Antes del crepúsculo
“El fracaso es un paroxismo de la lucidez”, dice Emil Cioran. Bien podría ser el aforismo que sintetice el epílogo de Tres deseos, la opera prima de Trotta (Legado) y Vivian Imar, un drama discreto e intimista sobre la disolución del vínculo amoroso de un matrimonio de ocho años. La sentencia del filósofo rumano es precisamente lo que conquista dolorosamente en su conciencia uno de los personajes. Clarividencia de saber y poder decidir cómo conjurar a tiempo la pestilencia que sobreviene al desencanto amoroso.
Tres deseos transcurre en Colonia de Sacramento, Uruguay. Es el lugar elegido por Vicky (Florencia Raggi) y Pablo (Antonio Birabent) para pasar un fin de semana, que coincide con el cumpleaños de ella (de allí uno de los sentidos del título del filme). Él, arquitecto, aunque dirige la fábrica de su padre; ella, diseñadora de ropa, inspirada en modelos de viejas películas, y quizás una cineasta frustrada. Es un viaje con agenda secreta: restituir la pareja, lo que explica por qué su hija ha quedado en Buenos Aires bajo el cuidado de sus abuelos maternos. Un hotel 5 estrellas y un lugar casi paradisíaco es un escenario de reparación. Pero el bienestar económico no garantiza bienestar amoroso.

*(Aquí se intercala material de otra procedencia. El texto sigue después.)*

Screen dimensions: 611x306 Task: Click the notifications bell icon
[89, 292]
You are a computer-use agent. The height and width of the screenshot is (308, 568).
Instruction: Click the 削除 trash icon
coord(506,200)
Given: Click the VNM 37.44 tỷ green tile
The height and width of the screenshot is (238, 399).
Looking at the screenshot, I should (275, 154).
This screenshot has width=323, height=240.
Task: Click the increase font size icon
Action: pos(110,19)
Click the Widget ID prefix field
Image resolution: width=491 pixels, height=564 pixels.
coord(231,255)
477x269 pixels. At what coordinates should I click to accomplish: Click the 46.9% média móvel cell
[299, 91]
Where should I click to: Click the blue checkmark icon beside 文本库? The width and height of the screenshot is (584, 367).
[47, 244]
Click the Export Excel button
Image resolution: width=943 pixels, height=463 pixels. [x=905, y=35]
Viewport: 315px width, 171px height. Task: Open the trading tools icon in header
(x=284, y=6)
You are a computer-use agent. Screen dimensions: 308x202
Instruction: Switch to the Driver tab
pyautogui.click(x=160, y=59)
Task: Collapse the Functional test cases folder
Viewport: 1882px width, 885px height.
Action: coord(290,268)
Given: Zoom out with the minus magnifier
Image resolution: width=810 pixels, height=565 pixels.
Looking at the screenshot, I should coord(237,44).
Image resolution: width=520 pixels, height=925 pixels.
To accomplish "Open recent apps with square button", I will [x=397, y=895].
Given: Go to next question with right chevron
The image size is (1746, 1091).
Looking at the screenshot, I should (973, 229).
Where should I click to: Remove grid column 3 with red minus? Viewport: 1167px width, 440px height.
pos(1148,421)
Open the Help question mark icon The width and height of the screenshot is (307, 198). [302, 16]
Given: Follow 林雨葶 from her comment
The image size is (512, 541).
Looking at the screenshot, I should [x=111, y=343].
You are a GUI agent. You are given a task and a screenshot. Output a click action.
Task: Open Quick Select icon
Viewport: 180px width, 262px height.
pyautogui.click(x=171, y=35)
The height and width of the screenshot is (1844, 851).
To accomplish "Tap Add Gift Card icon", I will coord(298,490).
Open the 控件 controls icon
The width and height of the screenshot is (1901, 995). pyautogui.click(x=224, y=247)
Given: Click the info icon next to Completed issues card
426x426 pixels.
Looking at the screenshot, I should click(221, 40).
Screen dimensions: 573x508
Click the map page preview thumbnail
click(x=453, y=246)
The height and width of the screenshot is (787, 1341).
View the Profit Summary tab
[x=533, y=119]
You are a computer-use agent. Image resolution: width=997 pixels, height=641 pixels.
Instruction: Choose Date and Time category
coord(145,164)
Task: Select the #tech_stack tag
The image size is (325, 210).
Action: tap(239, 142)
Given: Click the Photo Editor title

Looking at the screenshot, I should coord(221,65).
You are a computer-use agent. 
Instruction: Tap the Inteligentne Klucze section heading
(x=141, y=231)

Tras un forzado monólogo existencial, Pablo, que fuma como si se tratara de un deporte oral, se enoja con Vicky y se va a caminar solo. Por azar o por predestinación (del guión) se encuentra con una ex novia, Ana (Julieta Cardinali), que acaba de separarse y se ha tomado unos días. Es un reencuentro y una nueva promesa. Vicky, Ana y Pablo, tres sujetos, tres deseos.
En un pasaje, Vicky cita sin nombrar a Bleu de Kieslowski. Es una confesión estética de los realizadores y un deseo mimético. Por momentos, Tres deseos consigue enrarecer su registro como ocurre a veces en la trilogía del polaco. Los raccords (la continuidad) de las escenas desafían la lógica, los horarios internos de la película son laxos, la concepción sonora tiende a lo experimental e irrumpe sobre lo visual.
Este filón experimental no siempre se entreteje bien con la voluntad narrativa, que, en las escenas entre Ana y Pablo, remite a Antes del atardecer, de Richard Linklater: caminar y conversar funciona como un método de indagación sobre el yo y sus deseos, aunque aquí los diálogos carecen de la perspicacia pop y filosófica del filme citado.
Formalmente inquieta y narrativamente despareja, Tres deseos no deja de ser un debut promisorio. Su propensión a la solemnidad y al lugar común rivaliza con el poder de sus imágenes.
Para quienes disfrutan de dramas intimistas.
Una virtud: su veta experimental.
Un pecado: el desnivel entre los intérpretes.